Material shown:
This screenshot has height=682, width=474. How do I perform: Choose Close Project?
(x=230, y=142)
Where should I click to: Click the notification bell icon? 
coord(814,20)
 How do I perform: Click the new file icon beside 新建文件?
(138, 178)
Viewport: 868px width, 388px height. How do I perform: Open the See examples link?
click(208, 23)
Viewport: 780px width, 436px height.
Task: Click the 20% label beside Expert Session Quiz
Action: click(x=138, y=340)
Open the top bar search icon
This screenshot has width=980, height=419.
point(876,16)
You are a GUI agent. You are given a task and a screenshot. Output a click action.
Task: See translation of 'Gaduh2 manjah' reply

What is expected: Could you write out only the lines of the listing above from the one that contains "Where should I" through its final line, exactly and inclusive?

Answer section:
Where should I click to: Click the notification bell icon? 
coord(814,20)
 How do I perform: Click the new file icon beside 新建文件?
(138, 178)
Viewport: 868px width, 388px height. How do I perform: Open the See examples link?
click(208, 23)
Viewport: 780px width, 436px height.
Task: Click the 20% label beside Expert Session Quiz
Action: click(x=138, y=340)
Open the top bar search icon
This screenshot has width=980, height=419.
point(876,16)
You are a GUI agent. You are given a task and a screenshot. Output a click action.
Task: See translation of 'Gaduh2 manjah' reply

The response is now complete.